» THE DATA:
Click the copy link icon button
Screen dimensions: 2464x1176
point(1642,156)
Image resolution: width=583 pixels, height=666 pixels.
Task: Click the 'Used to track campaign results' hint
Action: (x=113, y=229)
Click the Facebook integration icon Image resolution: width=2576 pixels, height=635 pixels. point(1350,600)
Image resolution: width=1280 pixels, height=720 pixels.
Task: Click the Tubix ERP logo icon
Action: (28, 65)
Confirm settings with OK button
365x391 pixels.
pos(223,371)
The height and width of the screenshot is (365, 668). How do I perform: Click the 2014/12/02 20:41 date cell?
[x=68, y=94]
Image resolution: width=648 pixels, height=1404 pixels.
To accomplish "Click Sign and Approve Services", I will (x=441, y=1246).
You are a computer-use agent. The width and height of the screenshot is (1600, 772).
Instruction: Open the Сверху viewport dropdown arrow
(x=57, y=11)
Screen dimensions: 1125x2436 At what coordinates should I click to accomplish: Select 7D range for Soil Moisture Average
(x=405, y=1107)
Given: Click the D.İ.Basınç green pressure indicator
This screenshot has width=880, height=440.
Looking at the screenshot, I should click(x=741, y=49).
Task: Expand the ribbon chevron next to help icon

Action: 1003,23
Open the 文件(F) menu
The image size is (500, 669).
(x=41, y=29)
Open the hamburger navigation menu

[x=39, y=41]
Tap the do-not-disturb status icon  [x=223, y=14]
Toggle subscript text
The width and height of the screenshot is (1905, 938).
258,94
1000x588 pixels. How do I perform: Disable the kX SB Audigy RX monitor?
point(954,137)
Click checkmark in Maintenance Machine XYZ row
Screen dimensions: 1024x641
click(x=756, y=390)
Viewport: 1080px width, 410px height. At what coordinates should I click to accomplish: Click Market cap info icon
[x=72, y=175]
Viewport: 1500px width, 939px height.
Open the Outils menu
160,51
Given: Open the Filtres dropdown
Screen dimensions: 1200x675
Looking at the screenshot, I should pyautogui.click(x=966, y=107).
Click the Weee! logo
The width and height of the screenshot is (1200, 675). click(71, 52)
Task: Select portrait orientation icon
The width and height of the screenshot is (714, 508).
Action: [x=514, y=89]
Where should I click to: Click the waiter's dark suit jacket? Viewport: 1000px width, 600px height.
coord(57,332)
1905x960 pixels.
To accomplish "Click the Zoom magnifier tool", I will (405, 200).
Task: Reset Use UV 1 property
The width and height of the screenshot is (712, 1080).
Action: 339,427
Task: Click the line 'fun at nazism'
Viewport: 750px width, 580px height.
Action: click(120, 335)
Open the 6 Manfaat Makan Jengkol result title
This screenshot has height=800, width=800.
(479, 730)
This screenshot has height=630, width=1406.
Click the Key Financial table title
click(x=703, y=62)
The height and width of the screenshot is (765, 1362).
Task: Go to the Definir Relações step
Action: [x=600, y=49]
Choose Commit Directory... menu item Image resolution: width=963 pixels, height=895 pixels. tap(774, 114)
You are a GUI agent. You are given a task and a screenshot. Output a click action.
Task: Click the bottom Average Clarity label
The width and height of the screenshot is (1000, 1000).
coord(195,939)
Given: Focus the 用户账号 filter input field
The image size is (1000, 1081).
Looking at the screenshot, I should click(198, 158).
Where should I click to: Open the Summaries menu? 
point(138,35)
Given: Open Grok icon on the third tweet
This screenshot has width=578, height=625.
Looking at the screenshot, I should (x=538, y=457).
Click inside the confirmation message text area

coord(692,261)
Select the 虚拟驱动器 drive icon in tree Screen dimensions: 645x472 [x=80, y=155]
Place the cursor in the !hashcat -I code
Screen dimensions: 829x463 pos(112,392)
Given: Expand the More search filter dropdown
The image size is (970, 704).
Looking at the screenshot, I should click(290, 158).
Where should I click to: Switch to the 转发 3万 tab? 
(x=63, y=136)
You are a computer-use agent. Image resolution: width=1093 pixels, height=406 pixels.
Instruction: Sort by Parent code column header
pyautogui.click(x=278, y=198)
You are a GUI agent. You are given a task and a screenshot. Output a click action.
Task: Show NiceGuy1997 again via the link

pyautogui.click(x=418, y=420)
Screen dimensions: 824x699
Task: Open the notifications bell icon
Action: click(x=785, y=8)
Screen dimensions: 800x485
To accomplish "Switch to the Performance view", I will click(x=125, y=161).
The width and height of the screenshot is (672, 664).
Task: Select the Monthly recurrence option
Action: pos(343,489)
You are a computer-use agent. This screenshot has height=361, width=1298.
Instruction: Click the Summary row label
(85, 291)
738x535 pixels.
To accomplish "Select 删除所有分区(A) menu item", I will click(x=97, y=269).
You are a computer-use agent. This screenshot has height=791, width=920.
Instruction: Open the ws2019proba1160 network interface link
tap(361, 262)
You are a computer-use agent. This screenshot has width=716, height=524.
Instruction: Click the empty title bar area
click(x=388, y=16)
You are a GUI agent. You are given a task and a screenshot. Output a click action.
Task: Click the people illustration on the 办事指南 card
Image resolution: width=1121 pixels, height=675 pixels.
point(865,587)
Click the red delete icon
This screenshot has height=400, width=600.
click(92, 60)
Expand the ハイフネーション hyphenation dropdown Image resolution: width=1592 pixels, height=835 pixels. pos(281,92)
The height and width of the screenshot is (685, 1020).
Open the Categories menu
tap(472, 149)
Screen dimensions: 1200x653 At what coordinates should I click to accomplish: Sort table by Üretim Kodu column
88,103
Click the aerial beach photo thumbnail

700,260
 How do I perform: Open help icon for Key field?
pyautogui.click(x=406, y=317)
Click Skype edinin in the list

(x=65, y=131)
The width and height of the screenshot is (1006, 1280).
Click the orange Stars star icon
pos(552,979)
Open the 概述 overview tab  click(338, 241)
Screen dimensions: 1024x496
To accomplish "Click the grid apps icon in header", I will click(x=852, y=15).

» TASK BRIEF: What is needed is a verbatim copy of every line in the records above from the one containing "Viewport: 1500px width, 939px height." down to the one containing "Task: Select portrait orientation icon", both included, and nothing more.

» TASK SOLUTION:
Viewport: 1500px width, 939px height.
Open the Outils menu
160,51
Given: Open the Filtres dropdown
Screen dimensions: 1200x675
Looking at the screenshot, I should pyautogui.click(x=966, y=107).
Click the Weee! logo
The width and height of the screenshot is (1200, 675). click(71, 52)
Task: Select portrait orientation icon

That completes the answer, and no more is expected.